At the same time, the analysis establishes that assertions of
costs to taxpayers in the multiple trillions of dollars are not
true. The estimated cost of $500 billion is small enough to raise
questions about the wisdom of trying to end bailouts without
seriously weighing the costs of doing so. The magnitude suggests
the possibility that the costs of financial suppression and
regulatory compliance could exceed those of allowing a small
probability of future bailouts. It also suggests that it would be
worthwhile to seriously try to assess the costs and benefits of the
regulations put into place after the crisis, including their more
difficult to measure indirect effects.
A novel finding in this analysis is the large size of borrower
bailouts involving federal credit programs, most notably by the FHA
and the GSEs after they were taken into conservatorship, and also
for student loans. Also notable are the modest costs found to be
associated with the major actions taken by the Federal Reserve and
the FDIC, both of which assumed large risk exposures, but with
protections in place that shielded ordinary taxpayers from bearing
most losses.
The unsecured creditors of large financial institutions--most
significantly, of Fannie and Freddie, Citigroup and AIG—were the
largest direct beneficiaries at the time of the bailouts. The
equity holders of those institutions benefited less than the
popular perception, as many were effectively wiped out. However,
prior to the bailouts equity prices may have been boosted by the
perceived value to shareholders of being a too-big-to-fail
institution. For the bailouts arising from federal credit programs,
the direct beneficiaries were the borrowers that otherwise would
have been unable to obtain funds or would have faced much less
favorable terms.
A similar approach to the one here could be used to estimate
bailout costs and to identify the direct beneficiaries for other
countries. For example, it would be useful to study the European
bailouts that occurred around the same time but under quite
different regulatory and political frameworks than those in the
United States. The approach could also be applied to earlier
bailouts, such as those in Japan and the wave of bailouts in
emerging markets in the 1990s. A challenging but valuable
contribution would be the development and calibration of models
that could begin to quantify the competitive and broader economic
effects of bailouts, and that could be used to evaluate the
counterfactual effects of alternative policy actions.

=== Challenge 1 ===
Give the rows as a numbered list with blank lines left out, starting with the line with "How do I perform: Select" and going on through the end of the rows.
The text and the rows below it come from separate sources.

=== Data ===
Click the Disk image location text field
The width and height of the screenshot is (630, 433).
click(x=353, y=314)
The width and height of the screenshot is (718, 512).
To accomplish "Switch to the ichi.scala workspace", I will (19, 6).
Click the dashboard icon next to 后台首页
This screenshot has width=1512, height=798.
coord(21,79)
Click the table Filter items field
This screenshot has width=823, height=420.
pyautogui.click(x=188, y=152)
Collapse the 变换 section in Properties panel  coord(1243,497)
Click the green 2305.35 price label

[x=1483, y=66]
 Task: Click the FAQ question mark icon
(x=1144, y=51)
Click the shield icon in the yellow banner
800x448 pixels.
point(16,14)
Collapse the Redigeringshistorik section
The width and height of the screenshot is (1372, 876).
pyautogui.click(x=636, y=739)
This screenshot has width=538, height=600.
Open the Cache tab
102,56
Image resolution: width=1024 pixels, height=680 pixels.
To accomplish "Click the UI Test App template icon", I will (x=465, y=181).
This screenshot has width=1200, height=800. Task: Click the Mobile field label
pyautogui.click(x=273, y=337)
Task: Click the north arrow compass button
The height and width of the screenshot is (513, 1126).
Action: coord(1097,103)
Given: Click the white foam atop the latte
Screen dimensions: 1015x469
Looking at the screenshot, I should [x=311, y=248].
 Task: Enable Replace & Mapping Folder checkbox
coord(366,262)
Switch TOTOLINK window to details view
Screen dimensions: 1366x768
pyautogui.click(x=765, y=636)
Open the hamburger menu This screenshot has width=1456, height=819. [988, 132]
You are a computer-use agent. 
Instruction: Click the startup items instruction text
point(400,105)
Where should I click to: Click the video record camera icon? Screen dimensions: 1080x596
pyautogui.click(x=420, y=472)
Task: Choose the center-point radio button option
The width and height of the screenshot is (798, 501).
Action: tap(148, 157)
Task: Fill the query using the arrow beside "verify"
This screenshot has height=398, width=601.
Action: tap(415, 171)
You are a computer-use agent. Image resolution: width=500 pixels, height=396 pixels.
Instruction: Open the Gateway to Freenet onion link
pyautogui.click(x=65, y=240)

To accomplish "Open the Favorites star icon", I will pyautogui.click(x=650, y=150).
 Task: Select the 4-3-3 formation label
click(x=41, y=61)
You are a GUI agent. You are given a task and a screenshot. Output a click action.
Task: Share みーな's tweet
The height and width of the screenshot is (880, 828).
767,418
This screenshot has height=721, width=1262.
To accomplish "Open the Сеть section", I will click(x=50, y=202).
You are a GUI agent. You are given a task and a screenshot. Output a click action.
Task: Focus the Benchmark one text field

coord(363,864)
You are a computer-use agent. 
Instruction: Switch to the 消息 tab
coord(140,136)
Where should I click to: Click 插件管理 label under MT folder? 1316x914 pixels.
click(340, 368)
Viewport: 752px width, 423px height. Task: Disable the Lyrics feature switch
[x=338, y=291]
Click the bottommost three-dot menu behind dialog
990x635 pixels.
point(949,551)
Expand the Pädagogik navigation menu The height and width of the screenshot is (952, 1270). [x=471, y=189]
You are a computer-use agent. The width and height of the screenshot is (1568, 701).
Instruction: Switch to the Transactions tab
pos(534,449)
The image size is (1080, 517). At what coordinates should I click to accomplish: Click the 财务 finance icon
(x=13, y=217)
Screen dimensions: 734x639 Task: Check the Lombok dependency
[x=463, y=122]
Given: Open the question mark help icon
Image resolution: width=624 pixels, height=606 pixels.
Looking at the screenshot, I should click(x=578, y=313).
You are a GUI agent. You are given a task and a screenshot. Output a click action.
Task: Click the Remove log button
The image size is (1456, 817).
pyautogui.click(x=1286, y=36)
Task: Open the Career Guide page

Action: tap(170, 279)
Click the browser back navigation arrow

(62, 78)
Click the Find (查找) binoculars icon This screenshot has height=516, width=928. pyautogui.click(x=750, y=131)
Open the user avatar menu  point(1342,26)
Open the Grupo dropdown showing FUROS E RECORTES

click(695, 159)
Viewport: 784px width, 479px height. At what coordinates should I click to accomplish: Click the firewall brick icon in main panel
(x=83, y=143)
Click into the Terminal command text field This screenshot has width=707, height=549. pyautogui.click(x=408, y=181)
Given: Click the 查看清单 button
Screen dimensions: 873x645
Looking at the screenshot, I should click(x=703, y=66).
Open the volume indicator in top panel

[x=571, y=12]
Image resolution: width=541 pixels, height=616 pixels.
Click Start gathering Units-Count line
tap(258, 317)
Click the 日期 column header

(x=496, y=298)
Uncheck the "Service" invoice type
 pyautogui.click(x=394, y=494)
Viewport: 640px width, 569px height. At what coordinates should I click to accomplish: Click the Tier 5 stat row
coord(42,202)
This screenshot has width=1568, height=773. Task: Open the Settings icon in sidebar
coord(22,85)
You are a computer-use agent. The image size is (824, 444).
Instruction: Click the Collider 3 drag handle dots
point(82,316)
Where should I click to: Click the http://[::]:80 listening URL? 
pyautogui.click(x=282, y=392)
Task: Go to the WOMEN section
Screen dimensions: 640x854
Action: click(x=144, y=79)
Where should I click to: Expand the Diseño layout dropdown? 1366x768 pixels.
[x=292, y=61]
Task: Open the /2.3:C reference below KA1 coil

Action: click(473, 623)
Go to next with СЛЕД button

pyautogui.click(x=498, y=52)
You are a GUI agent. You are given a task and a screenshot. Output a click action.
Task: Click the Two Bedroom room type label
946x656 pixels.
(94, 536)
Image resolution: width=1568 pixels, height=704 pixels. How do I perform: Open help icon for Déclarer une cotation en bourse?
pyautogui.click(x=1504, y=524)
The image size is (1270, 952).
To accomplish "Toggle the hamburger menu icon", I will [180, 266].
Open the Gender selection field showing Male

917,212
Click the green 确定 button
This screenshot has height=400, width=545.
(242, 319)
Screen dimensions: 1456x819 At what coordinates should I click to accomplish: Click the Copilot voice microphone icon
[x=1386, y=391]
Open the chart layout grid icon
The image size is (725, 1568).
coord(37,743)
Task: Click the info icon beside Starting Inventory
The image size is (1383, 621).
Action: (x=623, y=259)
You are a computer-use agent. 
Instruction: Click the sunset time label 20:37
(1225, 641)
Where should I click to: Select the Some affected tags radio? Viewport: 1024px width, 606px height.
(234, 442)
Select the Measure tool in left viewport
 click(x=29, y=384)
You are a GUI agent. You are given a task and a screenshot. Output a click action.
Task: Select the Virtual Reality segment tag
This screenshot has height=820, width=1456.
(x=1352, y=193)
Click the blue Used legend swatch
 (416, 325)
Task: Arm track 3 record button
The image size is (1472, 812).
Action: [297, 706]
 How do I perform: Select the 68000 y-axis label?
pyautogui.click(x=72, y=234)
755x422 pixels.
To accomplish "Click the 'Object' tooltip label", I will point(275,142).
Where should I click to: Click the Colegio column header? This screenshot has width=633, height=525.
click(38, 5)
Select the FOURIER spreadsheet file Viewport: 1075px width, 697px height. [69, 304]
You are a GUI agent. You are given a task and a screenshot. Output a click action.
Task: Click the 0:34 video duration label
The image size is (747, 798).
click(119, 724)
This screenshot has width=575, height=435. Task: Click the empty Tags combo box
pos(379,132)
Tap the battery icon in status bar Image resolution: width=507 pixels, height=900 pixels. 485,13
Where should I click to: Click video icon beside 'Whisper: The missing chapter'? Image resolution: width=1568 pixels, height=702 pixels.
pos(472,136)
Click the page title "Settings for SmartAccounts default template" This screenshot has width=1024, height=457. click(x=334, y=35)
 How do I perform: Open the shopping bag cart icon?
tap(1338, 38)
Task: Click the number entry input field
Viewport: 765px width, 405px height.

=== Challenge 2 ===
Retype the bailout excerpt starting with "At the same" and going on through "measure indirect effects.".

=== Written answer 1 ===
1.  How do I perform: Select the 68000 y-axis label?
2. pyautogui.click(x=72, y=234)
3. 755x422 pixels.
4. To accomplish "Click the 'Object' tooltip label", I will point(275,142).
5. Where should I click to: Click the Colegio column header? This screenshot has width=633, height=525.
6. click(38, 5)
7. Select the FOURIER spreadsheet file Viewport: 1075px width, 697px height. [69, 304]
8. You are a GUI agent. You are given a task and a screenshot. Output a click action.
9. Task: Click the 0:34 video duration label
10. The image size is (747, 798).
11. click(119, 724)
12. This screenshot has width=575, height=435. Task: Click the empty Tags combo box
13. pos(379,132)
14. Tap the battery icon in status bar Image resolution: width=507 pixels, height=900 pixels. 485,13
15. Where should I click to: Click video icon beside 'Whisper: The missing chapter'? Image resolution: width=1568 pixels, height=702 pixels.
16. pos(472,136)
17. Click the page title "Settings for SmartAccounts default template" This screenshot has width=1024, height=457. click(x=334, y=35)
18.  How do I perform: Open the shopping bag cart icon?
19. tap(1338, 38)
20. Task: Click the number entry input field
21. Viewport: 765px width, 405px height.

=== Written answer 2 ===
At the same time, the analysis establishes that assertions of
costs to taxpayers in the multiple trillions of dollars are not
true. The estimated cost of $500 billion is small enough to raise
questions about the wisdom of trying to end bailouts without
seriously weighing the costs of doing so. The magnitude suggests
the possibility that the costs of financial suppression and
regulatory compliance could exceed those of allowing a small
probability of future bailouts. It also suggests that it would be
worthwhile to seriously try to assess the costs and benefits of the
regulations put into place after the crisis, including their more
difficult to measure indirect effects.